Well done to all - especially you place getters.

I bet the major movie studios are planning the brewing version of the "Best In Show" documentary on crispy


----------



## Kai (14/9/05)

SteveSA said:


> Kai,
> The one I had at Stu's was an ESB. That one didn't last long at all but has been reborn and is being kegged this week.

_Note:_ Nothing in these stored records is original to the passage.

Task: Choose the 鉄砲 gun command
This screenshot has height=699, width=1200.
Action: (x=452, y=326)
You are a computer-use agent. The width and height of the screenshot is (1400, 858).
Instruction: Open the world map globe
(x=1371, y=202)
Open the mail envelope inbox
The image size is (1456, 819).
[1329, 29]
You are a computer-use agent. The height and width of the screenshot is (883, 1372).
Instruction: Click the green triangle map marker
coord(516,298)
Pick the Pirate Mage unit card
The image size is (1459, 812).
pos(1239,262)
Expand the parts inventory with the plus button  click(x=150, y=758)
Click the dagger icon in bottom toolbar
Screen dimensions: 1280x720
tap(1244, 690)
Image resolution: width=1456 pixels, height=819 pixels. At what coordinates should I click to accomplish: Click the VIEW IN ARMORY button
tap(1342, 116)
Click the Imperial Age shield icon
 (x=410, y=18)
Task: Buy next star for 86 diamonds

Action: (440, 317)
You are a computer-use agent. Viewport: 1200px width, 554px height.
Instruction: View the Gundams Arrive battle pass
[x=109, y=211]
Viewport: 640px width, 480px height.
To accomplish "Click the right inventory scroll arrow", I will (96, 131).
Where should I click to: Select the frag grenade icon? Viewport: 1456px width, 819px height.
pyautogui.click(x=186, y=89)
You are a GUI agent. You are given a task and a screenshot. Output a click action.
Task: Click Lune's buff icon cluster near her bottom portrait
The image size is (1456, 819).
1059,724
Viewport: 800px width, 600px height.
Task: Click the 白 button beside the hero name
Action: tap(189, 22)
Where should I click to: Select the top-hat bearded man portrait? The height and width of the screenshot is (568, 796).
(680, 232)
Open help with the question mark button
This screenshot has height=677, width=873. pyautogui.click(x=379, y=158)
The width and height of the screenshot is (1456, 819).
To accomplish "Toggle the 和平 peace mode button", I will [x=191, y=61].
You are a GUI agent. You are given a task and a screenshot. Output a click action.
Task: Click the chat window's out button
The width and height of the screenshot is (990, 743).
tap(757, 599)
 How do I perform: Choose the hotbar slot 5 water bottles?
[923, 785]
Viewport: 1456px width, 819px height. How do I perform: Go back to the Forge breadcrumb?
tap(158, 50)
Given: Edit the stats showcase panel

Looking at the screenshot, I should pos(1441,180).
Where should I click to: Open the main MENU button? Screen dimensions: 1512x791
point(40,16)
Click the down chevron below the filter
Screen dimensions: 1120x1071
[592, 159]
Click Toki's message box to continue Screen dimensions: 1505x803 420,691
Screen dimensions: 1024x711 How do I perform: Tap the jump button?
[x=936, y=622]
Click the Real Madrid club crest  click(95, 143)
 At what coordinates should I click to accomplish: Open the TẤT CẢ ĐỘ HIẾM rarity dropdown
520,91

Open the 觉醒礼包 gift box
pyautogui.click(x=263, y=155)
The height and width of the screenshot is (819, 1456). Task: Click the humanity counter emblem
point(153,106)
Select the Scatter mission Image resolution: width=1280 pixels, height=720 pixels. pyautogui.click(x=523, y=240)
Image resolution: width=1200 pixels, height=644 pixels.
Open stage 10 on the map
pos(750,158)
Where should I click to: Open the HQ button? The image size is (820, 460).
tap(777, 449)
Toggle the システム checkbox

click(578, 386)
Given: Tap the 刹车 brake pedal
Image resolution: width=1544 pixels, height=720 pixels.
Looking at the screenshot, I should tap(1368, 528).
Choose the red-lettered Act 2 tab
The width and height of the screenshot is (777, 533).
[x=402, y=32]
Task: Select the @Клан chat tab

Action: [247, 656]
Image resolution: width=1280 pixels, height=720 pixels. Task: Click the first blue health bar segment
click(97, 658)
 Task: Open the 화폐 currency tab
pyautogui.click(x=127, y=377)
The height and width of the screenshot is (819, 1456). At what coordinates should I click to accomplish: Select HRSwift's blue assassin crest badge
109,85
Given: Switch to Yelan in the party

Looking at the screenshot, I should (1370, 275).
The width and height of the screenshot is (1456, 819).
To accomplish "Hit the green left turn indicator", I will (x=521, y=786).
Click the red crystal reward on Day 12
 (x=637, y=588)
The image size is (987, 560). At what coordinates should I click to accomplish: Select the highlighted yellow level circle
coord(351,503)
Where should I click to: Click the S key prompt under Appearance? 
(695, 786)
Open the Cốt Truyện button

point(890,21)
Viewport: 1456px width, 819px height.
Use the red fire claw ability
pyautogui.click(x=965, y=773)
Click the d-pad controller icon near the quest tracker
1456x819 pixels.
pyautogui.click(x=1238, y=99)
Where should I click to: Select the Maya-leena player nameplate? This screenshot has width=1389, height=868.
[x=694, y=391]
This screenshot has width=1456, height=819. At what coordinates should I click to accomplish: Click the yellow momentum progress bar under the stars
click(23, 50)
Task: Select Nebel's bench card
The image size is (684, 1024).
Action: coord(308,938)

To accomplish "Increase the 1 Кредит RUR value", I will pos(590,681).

Geez, sometimes I wonder why my memory is so bad :chug:


----------



## BigAl (14/9/05)

Happy Days  ,

Well done to all who entered. 

46.8 for my belgian wit, i'll have to guard that recipe h34r: 
47 on your mazern Asher, i will be watching like a hawk next year when that one is brewed  

Al.


----------



## Aaron (14/9/05)

Boots said:


> Well done to all - especially you place getters.
> 
> I bet the major movie studios are planning the brewing version of the "Best In Show" documentary on crispy
> [post="77035"][/post]​



That would be even scarier than the original. Some of the judges comments would have to be censored.


----------



## Darren (14/9/05)

Well done everyone!
I can't believe they didn't my cherry lambic. Wonder if they have any enamel left on their teeth. The guidelines said it could be intensly sour. I was.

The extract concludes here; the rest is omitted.